Key Takeaways
- OpenAI signs $38 billion AWS deal for AI compute capacity
- Partnership reduces OpenAI’s exclusive reliance on Microsoft
- Deployment begins immediately with full capacity expected by end of 2025
OpenAI has secured a massive $38 billion agreement with Amazon Web Services, marking a significant shift in its cloud computing strategy. The deal enables OpenAI to immediately run AI workloads on AWS infrastructure using hundreds of thousands of Nvidia GPUs in US data centers.

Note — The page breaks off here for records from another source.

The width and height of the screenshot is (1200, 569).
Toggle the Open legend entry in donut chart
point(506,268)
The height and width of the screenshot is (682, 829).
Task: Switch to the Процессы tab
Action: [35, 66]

This strategic partnership represents OpenAI’s continued diversification beyond its long-standing exclusive relationship with Microsoft, which had invested $13 billion in the AI company since 2019.
CEO Perspectives on the Partnership
OpenAI CEO Sam Altman emphasized the critical importance of this collaboration for advancing AI capabilities.
“Scaling frontier AI requires massive, reliable compute. Our partnership with AWS strengthens the broad compute ecosystem that will power this next era and bring advanced AI to everyone,” Altman said.
Amazon CEO Andy Jassy confirmed that OpenAI will train its AI models on AWS infrastructure, including ChatGPT inference, training, and agentic AI workloads.
“New multi-year, strategic partnership with @OpenAI will provide our industry-leading infrastructure for them to run and scale ChatGPT inference, training, and agentic AI workloads,” Jassy said.
“Allows OpenAI to leverage our unusual experience running large-scale AI infrastructure securely, reliably, and at scale. OpenAI will start using AWS’s infrastructure immediately and we expect to have all of the capacity deployed before end of next year– with the ability to expand in 2027 and beyond,” he added.
Reduced Dependence on Microsoft
The AWS deal follows Microsoft’s decision in January to end its exclusive cloud arrangement with OpenAI. While Microsoft retains right of first refusal for new OpenAI cloud requests, the company is actively diversifying its compute partnerships.
OpenAI has recently announced approximately $1.4 trillion in buildout agreements with multiple technology partners including , Broadcom, Oracle, and Google, signaling a broader strategy for securing AI computing resources.